Any tips would be great.

Thanks
Alan


----------



## chuck n (Jan 2, 2008)

Beef. Dairy cows had to be milked every day. The ranchers would ship the cattle to pastures in the mountains in the spring and bring them down to the valleys in the fall. They were probably Herefords. 

Chuck 

Added:

According to Mallory Hope Ferrell in the SILVER SAN JUAN, in the early part of the last century the cattle were longhorns and toward the end of operations 40s and early 50s sheep was the live stock being shipped. He doesn't mention the breed of cattle between the longhorns and the sheep. Probably the breeds mentioned by Andre in the next post.

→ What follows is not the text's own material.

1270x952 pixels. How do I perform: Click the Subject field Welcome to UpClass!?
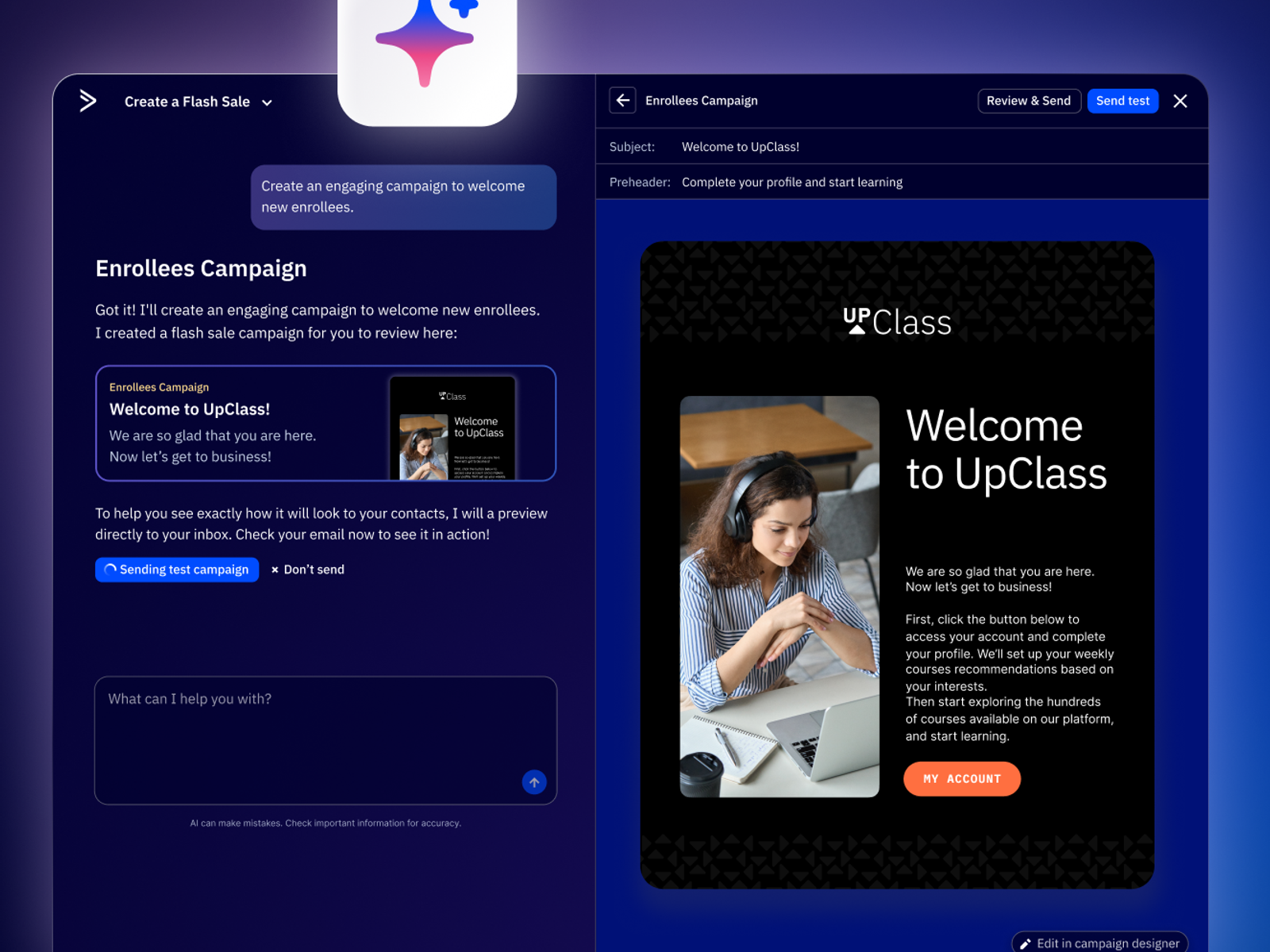pyautogui.click(x=740, y=147)
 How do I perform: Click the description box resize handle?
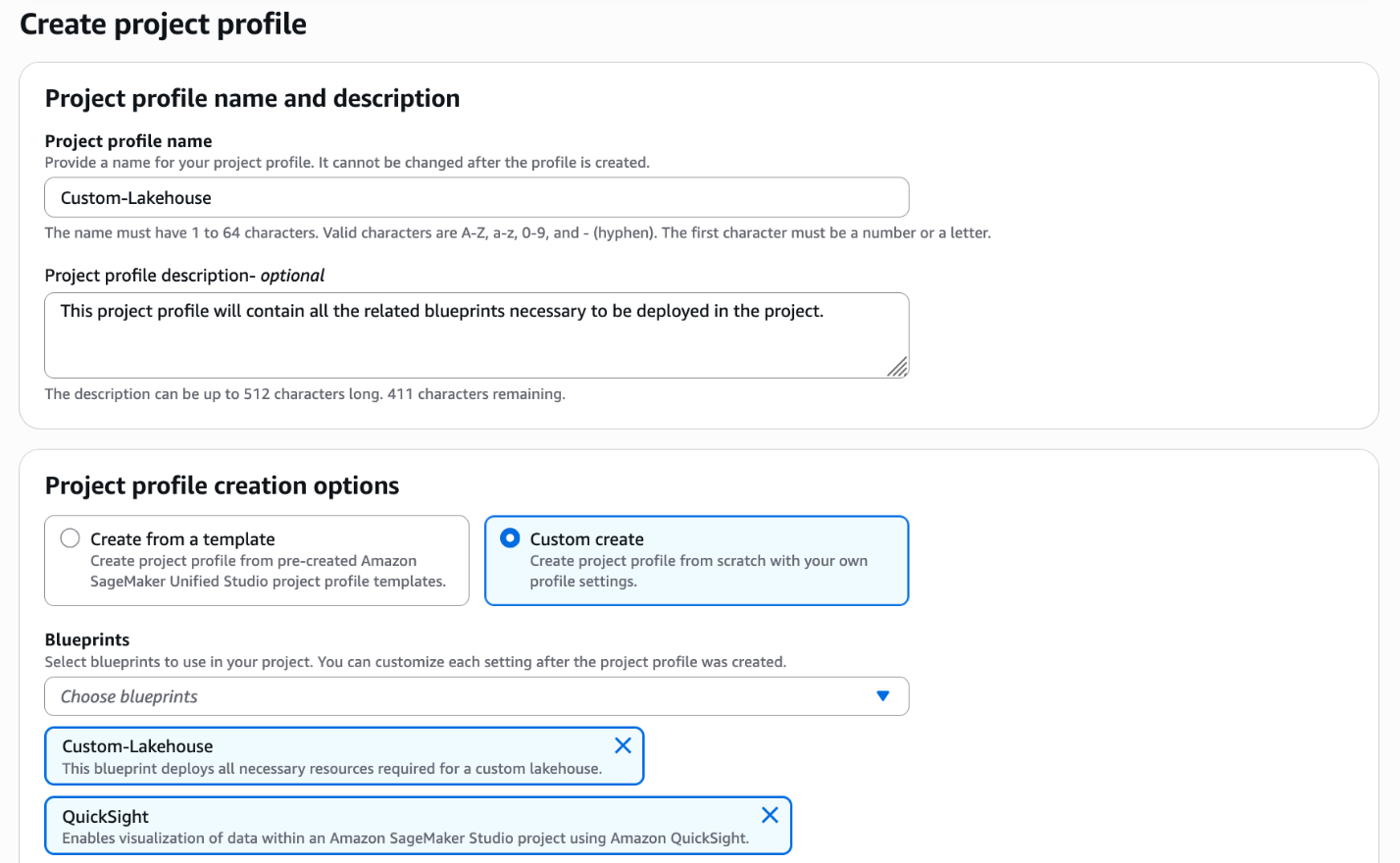coord(897,367)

They added a second floor for the sheep.

In addition to going to ranches, most went to stock yards in Denver and other cities. Ferrell states that they had to be fed and watered every 28 hours, which meant taking them off the cars and then reloading them. Hence the need for wranglers to accompany the train.


----------



## Andre Anderson (Jan 3, 2008)

Greetings, 

They would have been beef cattle, or sheep. Not saying that a few dairy cows did not get moved when they had passed their prime but primarily it would have beef. Most of the stock traffic was in the spring and fall when stock was being moved to and from the high pastures for grazing. The primary breeds of cattle would have been either Herefords or Angus with some Texas Long Horn thrown in for good measure. The Texas Long Horn was or had fallen out of favor due to the long horns causing trouble with shipping and the fact that there were other breeds of cattle that produced better beef. A typical stock train could of had a box car or two, 15 to 30 stock cars and maybe a passenger car or a second caboose. The box cars were to carry saddles and other supplies that the drover might need to care for the cattle, the passenger or second caboose was for the drovers (cowboys). A caboose was preferred as then the stock-men could watch the train for problems with the cattle or sheep also there were bunks in the caboose that the cowboys could use when the trip was going to take several days.. Some times even a flat car to haul a chuck wagon. One or two of the stock cars could also have had horses on board. The other thing to remember is that cattle had a time limit as how long they could be kept in a car until they had to unloaded so they could be fed, watered and rested. The stock pens at Chama New Mexico are a good example of this kind of cattle pen while the pens at Lizard Head were used mainly for short time storage of cattle waiting to go back down to lower pastures in the fall. I hope this gives you some kind of picture as to how cattle and sheep were moved on the narrow gauge.


----------



## Garratt (Sep 15, 2012)

Thems not cows! thems steers then.
The Schleich brand make a very good range of bovine in many breeds, about the right scale for 1:20.3 but they seem to be mainly bulls, cows and calves. 
This one from CollectA brand is about 75mm high (about 5' in 1:20.3) and looks the part as a steer. He is not too bulked up and has no obvious nackers. 










Andrew


----------



## Ironton (Jan 2, 2008)

When I was in Colorado in the 50s/60s, almost all cattle being raised were herefords. There was practically nothing else.


----------



## jfrank (Jan 2, 2008)

I understand they were MOO COWS.


----------



## chuck n (Jan 2, 2008)

They may have sounded like MOO COWS, But they were mostly steers so that may explain the higher pitch of the MOO. Chuck


----------



## San Juan (Jan 3, 2008)

Sheep seem to show up in livestock photos more then cattle. But beef cattle is what they shipped via rail.


----------



## chuck n (Jan 2, 2008)

Matt, my guess is that there were more cameras later than earlier. According to Ferrell over time there was a transition from beef to sheep. Chuck


----------



## Chris Scott (Jan 2, 2008)

What type of cows did the D&RGW move on the narrow gauge system? 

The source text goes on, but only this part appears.